China has surprisingly lifted the visa requirement for short stays of up to 15 days for citizens from Germany, Malaysia, the Netherlands, France, Spain and Italy. 



Lifting of the visa requirement for short trips

Surprisingly, China has lifted the visa requirement for foreigners from six countries to enter China for stays of up to 15 days, namely Germany, Malaysia, the Netherlands, France, Spain and Italy. The visa exemption applies not only to stays for tourism purposes, but also for business purposes, family visits or a stopover in transit. This is a unilateral step by China without reciprocity. Due to the contractual obligations under the Schengen Agreement, the European countries are also unable to provide a corresponding visa-free regime for Chinese travelers. In this respect, it remains to be seen whether visa-free travel will be extended to the member states of the Schengen area or even to the entire European Union and whether the visa requirement for Chinese travelers will then also be lifted in the course of reciprocity.

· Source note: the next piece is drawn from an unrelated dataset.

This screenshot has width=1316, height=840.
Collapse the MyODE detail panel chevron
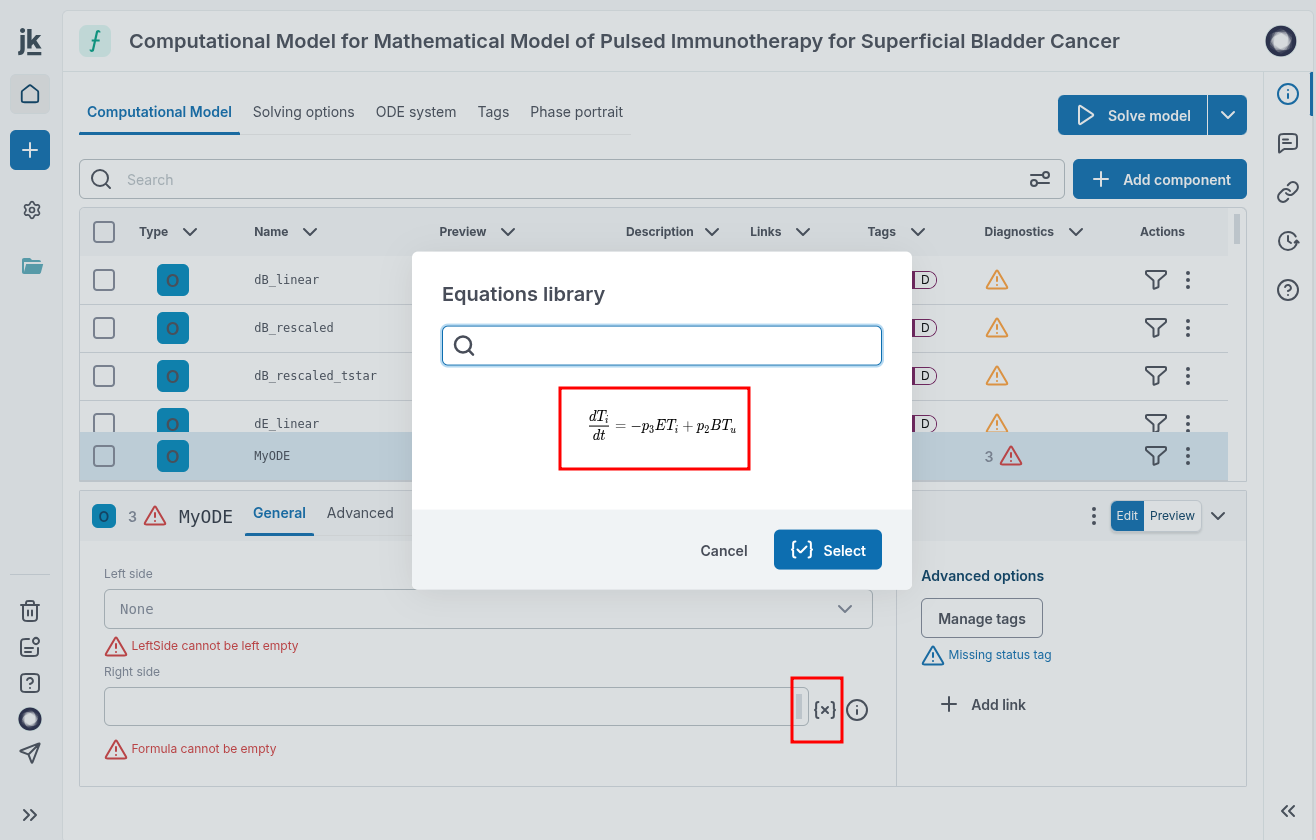(x=1218, y=516)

Entry into China is greatly simplified for citizens of the above-mentioned countries: they must have one of the above-mentioned travel purposes and their passport must be an ordinary passport that is valid for at least six months. The regulation applies on a trial basis from 1 December 2023 to 30 November 2024.
  

Facilitation of the visa application process

Visas are still required for longer stays in China. In this context, China has also introduced facilitations in the administrative procedure, for example, it is no longer necessary to make an appointment to apply for a visa. In addition, fingerprints will no longer be taken until 31 December 2023 on a trial basis. It remains to be seen whether this simplification will be continued.
  

How often visa-free entry is possible?

In this respect, the Chinese authorities' announcement on visa-free entry does not contain any information on how many times a year or within which period a person can use visa-free entry. It is therefore at least theoretically conceivable to leave China after the 15 days have expired, e.g. to Hong Kong, and then re-enter the country without a visa. On the other hand, this might be a circumvention of the visa requirement that continues to apply for longer stays, meaning that it may not be possible to re-enter China in the short term after a visa-free stay.
  

Implications for German companies

The lifting of the visa requirement is a considerable relief for German companies and investors in particular. On the one hand, the sometimes challenging bureaucratic process of applying for a visa due to the procurement of the necessary documents and a considerable lead time before the planned trip is no longer necessary, meaning that visits to a subsidiary or appointments with Chinese business partners can also be scheduled at short notice. The lifting of the visa requirement is also a significant and noticeable relief for the secondment of employees, for example for the maintenance and repair of machines and installations, whether in the own subsidiary or in the course of performing maintenance work for customers in China.